Trading Away Budget Space? How Trade Liberalization is Crunching Developing Country Budgets

By Devika Dutt and Kevin P. Gallagher
The long-standing gridlock in trade negotiations in the World Trade Organization (WTO) has shifted the focus of trade negotiations to bilateral and plurilateral trade and investment agreements. Since the inception of the WTO in 1995, over 2,000 regional and bilateral trade and investment treaties have been negotiated and implemented. Even though trade liberalization has recently fallen out of favor politically, politicians have continued to argue that they boost growth. For instance, there is growing clamor in the United Kingdom to negotiate trade agreements with the United States after Brexit. Similarly, among much fanfare, 15 countries in the Asia-Pacific region, representing a third of the global population, implemented the Regional Comprehensive Economic Partnership.
While the costs and benefits of trade agreements have been studied widely, the impact of trade agreements on the fiscal policy space of governments, especially in developing countries, has been understudied. In a new journal article published in the International Journal of Political Economy, we analyze the impact of trade agreements on government budgets, finding that increase in trade liberalization is associated with decrease in trade tax revenue, no significant increase in indirect tax revenue, and an increase in government debt for some countries
Using data on trade agreements implemented between 1970-2018, we examined the impact of trade liberalization achieved through trade agreements.

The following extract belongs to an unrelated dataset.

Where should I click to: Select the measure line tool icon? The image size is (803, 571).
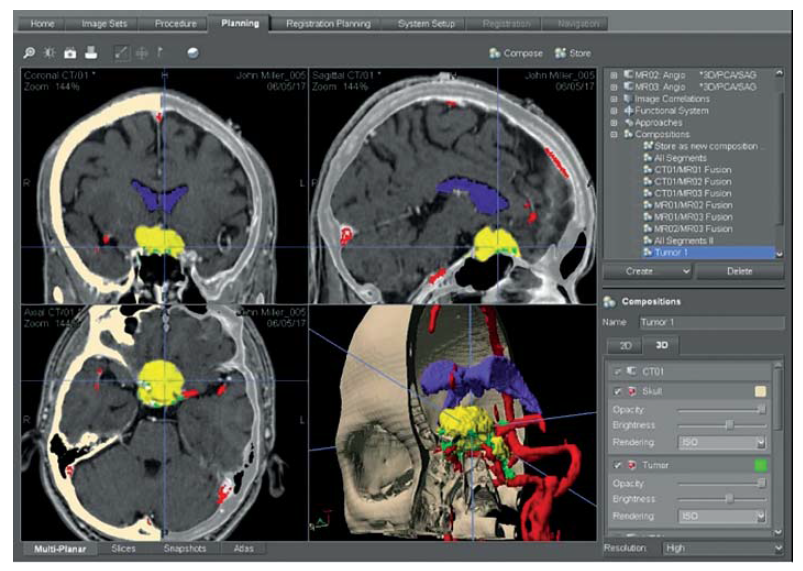click(x=122, y=52)
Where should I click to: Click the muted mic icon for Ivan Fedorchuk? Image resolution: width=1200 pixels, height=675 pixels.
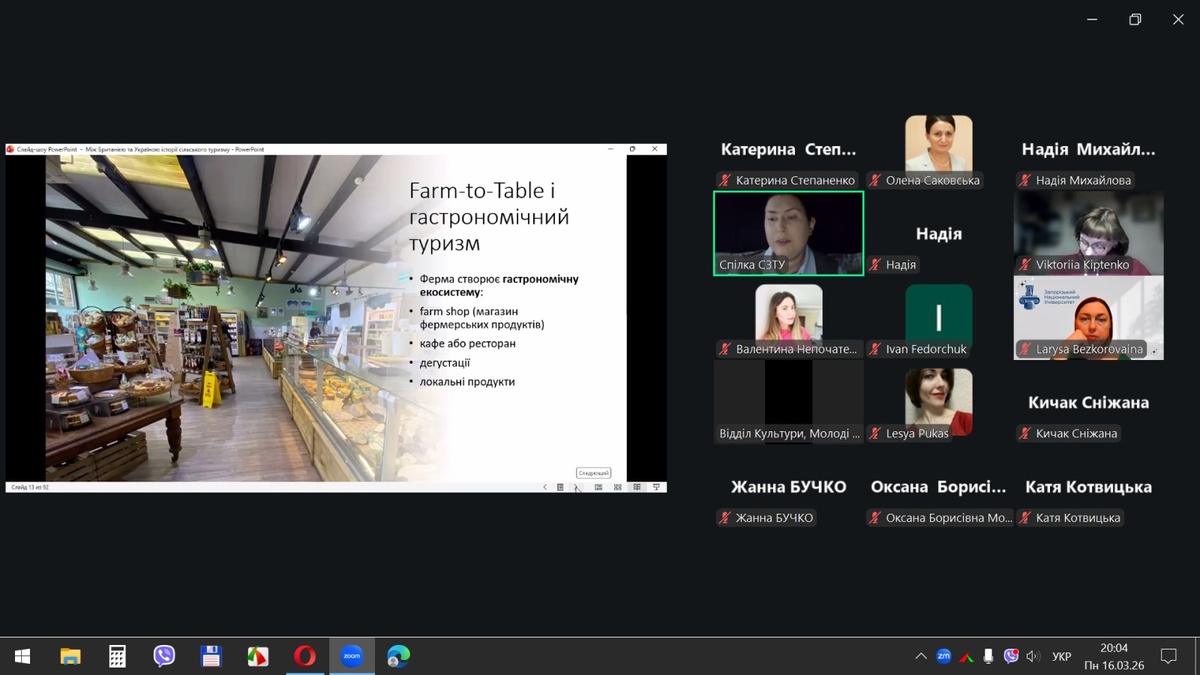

While previous studies have largely measured trade liberalization by the share of trade in gross domestic product (GDP), or the effective tariff rate (import duties as a share of the volume of imports), we developed two new measures of trade liberalization based on the agreements. The first measure is the total number of bilateral treaty links of a country, followed by the “hub connectedness” of a country, defined as the number of times a country functions as a bridge between all other country pairs in the network of trade agreements.
Using these novel measures of trade openness, we examine its relationship between tax revenue, government expenditure and government debt. Across both measures, trade liberalization was associated with a decrease in trade tax revenue. A 1 percent increase in the number of bilateral treaty links is associated with a 0.11–0.20 percent decline in trade tax revenue, while a 1 percent increase in hub connectedness is associated with a 0.014 percent decline in the same. When results are disaggregated by country group, upper-middle income countries (UMICs) experienced the biggest decline in trade tax revenue, at 0.2-0.9 percent more than high-income countries. Considering that tariff revenues constitute considerable contributions to total tax revenue in low- and middle-income countries, these findings are especially striking.
Previous trade literature has assumed that losses in tariff revenue due to trade liberalization would be recouped due to increased revenue from other indirect taxes, like value added taxes (VATs). We find that lower-middle income countries (LMICs) have, on average, gained revenue from goods and services taxes, while VAT revenues in least developed countries (LDCs) has declined. Looking at the other side of the budget, there is limited evidence of a decline in government expenditure due to trade liberalization, which is higher in low-income countries (LICs) and UMICs.
While trade agreements were not seen to have increased government budget deficits in the full sample of countries, deficits clearly increased for UMICs and LDCs. Notably, we find that trade liberalization is almost universally associated with an increase in government debt: a 1 percent increase in the number of bilateral treaty links is associated with a 0.04–0.16 percent increase in the same. The increase in debt is specifically pronounced for UMICs and LDCs. This is particularly alarming today, with large burdens of public debt in many countries has been a source of instability and crisis, especially in the absence of an orderly sovereign debt resolution mechanism.
Given these findings, it is clear that trade agreements can adversely affect the fiscal space available to governments to address the challenges of the COVID-19 crisis, climate change, rising inequality and eradicating poverty. This is not to suggest that trade agreements are necessarily bad for government revenues and policy space in developing countries. However, our results do mean that governments, especially in developing countries, need to consider the fiscal and debt implications of the trade deals they are negotiating. Governments need to actively safeguard their policy space in trade negotiations, as their ability to respond to crucial policy challenges depend on these considerations.
Devika Dutt is a Lecturer in Development Economics, King’s College London and former Pre-doctoral Fellow at the Boston University Global Development Policy Center.